### O QUE SE PEDE
1: Liste todos os quadrinistas citados pelo nome no texto sobre quadrinhos.
2: Por favor, repita fielmente o trecho do texto sobre quadrinhos que começa em "O gibi que eu" e vai até "mas tudo bem.".

### TEXTO EXTRAÍDO
O gibi que eu tenho é a edição portuguesa (também da Meribérica/Líber, um ícone da minha infância) da primeira história da série, que já conta com 30 livros, o último deles, "Renaissance", tendo sido lançado em 2008.

Aria é uma guerreira medieval, que quebra tabus e paradigmas com sua condição de feminilidade em um mundo tão machista e truculento como aquele em que ela vive. No livro que eu tenho, ela é contratada por um senhor-de-guerra para treinar seu inepto exército, e, desacreditada por ele, consegue transformar os 10 soldados mais imprestáveis do batalhão em uma tropa de elite altamente capacitada. No final, depois de salvar o dia capturando o inimigo da aldeia e revelando o traidor, Aria deixa o posto para cuidar de um órfão que encontrou pelo caminho - não sei bem o que pensei desse final, mas tudo bem.

O desenho de Weyland mudou muito ao longo da série, embora a premissa básica tenha se mantido a mesma. É sempre interessante notar, nesses quadrinistas que trabalham com os mesmos personagens a vida inteira, como o estilo de desenho deles vai mudando ao longo do tempo, em uma evolução lenta e gradual que leva literalmente milhares e milhares de desenhos para acontecer.

Site oficial de Aria.

sexta-feira, 10 de outubro de 2008

Hans - A Última Ilha

Depois da minha terceira mudança em 15 meses, minha coleção de quadrinhos já foi revirada tantas vezes que várias pérolas surgiram na superfície. Uma delas foi um gibi que eu não lia há uns 15 anos: "Hans - A Última Ilha", de Rosinski e Duchateau.

É uma ficção-científica que gira em torno do clássico cenário pós-apocalíptico onde os habitantes de uma cidade isolada em uma redoma entram em conflito com os selvagens habitantes do deserto que a cerca. Um tal de Hans aparece perambulando no deserto, é levado para dentro da cidade, e aí então é que começam seus problemas.

Apesar dos clichês, a história é interessante, e tem bons "twists", com um final surpreendente e meio depressivo. Infelizmente eu nunca li nenhum outro dos 8 livros da série.

### OS DADOS
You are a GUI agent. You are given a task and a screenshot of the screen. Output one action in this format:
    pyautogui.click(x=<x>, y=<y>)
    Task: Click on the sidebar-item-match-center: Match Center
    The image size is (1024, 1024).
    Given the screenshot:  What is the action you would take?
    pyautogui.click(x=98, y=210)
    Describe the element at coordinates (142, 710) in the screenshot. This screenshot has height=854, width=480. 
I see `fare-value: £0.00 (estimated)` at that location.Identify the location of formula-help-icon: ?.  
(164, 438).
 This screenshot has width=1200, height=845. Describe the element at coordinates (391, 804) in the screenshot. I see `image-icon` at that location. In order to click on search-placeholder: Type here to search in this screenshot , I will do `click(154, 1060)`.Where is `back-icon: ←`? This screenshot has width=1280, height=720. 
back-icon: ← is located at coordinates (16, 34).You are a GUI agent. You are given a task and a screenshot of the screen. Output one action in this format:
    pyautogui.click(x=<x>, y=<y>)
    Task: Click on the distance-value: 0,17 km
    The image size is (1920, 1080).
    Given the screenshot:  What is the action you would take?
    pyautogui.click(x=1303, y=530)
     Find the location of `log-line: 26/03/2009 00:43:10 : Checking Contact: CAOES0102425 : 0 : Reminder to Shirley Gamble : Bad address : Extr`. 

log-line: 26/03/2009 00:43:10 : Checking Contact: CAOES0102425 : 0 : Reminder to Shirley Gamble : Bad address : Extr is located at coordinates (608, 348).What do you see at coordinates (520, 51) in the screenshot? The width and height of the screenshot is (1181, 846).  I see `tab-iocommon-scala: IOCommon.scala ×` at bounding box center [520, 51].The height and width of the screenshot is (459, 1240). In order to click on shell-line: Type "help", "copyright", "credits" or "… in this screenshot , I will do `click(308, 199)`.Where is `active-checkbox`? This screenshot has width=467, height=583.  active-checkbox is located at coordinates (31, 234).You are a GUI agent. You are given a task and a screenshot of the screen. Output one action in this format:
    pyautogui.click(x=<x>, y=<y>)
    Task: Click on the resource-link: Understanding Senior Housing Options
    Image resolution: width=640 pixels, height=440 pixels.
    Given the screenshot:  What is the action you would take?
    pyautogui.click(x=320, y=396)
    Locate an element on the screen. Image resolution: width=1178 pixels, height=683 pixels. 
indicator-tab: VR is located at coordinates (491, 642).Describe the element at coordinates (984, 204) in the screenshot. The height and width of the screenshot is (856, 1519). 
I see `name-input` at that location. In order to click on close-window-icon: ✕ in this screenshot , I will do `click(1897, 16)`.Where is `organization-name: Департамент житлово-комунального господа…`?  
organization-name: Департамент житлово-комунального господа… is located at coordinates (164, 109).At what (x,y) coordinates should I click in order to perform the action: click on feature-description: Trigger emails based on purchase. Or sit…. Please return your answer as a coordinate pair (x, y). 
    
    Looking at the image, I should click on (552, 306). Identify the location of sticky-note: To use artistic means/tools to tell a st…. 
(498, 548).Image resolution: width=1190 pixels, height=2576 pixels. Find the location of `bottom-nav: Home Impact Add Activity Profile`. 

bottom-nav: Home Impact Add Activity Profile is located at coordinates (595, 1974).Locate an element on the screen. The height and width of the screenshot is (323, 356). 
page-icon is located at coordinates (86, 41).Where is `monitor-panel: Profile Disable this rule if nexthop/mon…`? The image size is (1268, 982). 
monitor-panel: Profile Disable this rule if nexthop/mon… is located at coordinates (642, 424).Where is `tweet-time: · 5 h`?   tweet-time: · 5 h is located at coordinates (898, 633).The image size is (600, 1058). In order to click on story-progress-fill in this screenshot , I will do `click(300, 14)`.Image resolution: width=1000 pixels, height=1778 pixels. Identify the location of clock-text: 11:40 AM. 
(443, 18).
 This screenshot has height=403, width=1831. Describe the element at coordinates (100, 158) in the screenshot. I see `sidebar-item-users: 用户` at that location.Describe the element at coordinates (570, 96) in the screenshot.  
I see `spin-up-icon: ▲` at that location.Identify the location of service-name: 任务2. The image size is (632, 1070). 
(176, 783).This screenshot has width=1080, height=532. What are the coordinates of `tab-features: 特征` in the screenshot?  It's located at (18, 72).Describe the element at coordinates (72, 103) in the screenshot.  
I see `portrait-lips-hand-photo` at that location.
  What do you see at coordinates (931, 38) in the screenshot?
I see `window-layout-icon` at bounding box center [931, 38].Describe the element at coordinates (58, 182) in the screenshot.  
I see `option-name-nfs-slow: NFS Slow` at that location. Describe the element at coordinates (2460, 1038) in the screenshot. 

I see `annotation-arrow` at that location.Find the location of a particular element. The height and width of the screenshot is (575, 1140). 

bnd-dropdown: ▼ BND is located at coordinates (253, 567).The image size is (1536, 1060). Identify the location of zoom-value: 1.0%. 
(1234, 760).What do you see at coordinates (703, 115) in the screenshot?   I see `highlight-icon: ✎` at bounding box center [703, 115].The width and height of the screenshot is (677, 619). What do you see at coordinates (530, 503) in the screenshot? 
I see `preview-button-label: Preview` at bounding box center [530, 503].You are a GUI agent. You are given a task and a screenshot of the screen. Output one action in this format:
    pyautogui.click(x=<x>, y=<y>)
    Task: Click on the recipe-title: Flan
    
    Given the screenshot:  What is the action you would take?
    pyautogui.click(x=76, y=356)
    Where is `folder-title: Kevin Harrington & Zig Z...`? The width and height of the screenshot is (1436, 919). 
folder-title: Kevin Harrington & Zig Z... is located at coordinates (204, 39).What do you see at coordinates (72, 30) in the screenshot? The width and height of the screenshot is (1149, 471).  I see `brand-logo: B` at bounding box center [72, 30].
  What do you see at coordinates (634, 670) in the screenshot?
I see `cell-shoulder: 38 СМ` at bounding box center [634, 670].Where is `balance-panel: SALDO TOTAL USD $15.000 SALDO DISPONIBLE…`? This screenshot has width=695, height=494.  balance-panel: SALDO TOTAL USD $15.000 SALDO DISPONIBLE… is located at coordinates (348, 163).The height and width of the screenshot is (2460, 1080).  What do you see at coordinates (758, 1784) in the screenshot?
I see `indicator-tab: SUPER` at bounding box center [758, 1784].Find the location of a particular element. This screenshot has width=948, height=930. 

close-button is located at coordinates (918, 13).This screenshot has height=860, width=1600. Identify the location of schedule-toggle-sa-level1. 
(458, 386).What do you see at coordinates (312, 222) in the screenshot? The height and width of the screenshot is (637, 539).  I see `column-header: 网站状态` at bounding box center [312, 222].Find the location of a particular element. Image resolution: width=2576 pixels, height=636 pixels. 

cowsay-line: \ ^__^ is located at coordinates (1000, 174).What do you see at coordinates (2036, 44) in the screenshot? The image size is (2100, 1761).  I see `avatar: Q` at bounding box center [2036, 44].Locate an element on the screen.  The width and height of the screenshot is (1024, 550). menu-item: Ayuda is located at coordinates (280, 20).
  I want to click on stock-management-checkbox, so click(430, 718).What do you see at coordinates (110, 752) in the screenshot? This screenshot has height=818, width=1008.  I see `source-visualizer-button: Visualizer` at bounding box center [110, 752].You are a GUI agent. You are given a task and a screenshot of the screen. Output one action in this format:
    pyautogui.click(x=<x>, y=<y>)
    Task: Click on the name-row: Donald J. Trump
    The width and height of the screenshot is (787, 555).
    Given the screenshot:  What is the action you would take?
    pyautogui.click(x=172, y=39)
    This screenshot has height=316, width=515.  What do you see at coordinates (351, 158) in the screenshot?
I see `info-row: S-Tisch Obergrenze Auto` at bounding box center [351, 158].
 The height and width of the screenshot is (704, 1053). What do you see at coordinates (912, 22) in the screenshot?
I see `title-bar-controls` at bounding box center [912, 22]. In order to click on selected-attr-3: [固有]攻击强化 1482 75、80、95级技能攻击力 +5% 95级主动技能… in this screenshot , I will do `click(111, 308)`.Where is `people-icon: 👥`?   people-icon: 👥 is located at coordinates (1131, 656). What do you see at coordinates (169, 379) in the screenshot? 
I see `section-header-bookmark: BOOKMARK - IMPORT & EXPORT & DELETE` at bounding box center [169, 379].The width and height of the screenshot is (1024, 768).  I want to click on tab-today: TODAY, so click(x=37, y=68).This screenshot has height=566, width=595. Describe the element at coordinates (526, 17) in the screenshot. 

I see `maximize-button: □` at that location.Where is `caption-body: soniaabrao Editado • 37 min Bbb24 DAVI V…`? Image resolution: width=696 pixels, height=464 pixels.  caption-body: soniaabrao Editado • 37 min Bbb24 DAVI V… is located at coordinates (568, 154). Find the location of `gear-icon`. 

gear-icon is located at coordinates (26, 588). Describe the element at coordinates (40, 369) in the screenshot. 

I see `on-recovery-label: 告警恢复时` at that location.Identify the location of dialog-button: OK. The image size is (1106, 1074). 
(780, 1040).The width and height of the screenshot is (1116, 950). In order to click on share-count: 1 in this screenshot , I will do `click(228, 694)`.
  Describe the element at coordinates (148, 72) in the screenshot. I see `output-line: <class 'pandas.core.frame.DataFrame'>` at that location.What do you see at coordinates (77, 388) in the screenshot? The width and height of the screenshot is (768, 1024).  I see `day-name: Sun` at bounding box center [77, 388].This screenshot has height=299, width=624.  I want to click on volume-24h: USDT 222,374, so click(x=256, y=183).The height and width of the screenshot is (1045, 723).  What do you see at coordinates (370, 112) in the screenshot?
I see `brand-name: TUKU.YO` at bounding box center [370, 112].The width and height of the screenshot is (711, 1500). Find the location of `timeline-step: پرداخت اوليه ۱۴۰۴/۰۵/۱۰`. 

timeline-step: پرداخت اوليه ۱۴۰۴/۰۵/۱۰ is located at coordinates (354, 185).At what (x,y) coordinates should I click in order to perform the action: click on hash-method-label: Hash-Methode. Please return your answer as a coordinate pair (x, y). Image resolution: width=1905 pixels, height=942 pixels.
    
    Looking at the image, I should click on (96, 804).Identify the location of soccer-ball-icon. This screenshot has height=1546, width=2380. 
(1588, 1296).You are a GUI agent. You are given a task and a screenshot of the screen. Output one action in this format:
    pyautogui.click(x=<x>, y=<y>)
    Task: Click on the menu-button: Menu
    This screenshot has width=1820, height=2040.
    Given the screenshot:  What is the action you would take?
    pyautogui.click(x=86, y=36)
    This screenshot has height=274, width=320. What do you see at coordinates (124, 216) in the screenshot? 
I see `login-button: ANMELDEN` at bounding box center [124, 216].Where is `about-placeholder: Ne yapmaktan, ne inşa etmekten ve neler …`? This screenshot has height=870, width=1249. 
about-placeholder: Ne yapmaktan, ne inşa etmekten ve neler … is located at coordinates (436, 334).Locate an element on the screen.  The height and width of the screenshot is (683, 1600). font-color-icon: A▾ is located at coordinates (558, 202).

### RESULTADOS DAS TAREFAS
1: Weyland, Rosinski, Duchateau

2:
O gibi que eu tenho é a edição portuguesa (também da Meribérica/Líber, um ícone da minha infância) da primeira história da série, que já conta com 30 livros, o último deles, "Renaissance", tendo sido lançado em 2008.

Aria é uma guerreira medieval, que quebra tabus e paradigmas com sua condição de feminilidade em um mundo tão machista e truculento como aquele em que ela vive. No livro que eu tenho, ela é contratada por um senhor-de-guerra para treinar seu inepto exército, e, desacreditada por ele, consegue transformar os 10 soldados mais imprestáveis do batalhão em uma tropa de elite altamente capacitada. No final, depois de salvar o dia capturando o inimigo da aldeia e revelando o traidor, Aria deixa o posto para cuidar de um órfão que encontrou pelo caminho - não sei bem o que pensei desse final, mas tudo bem.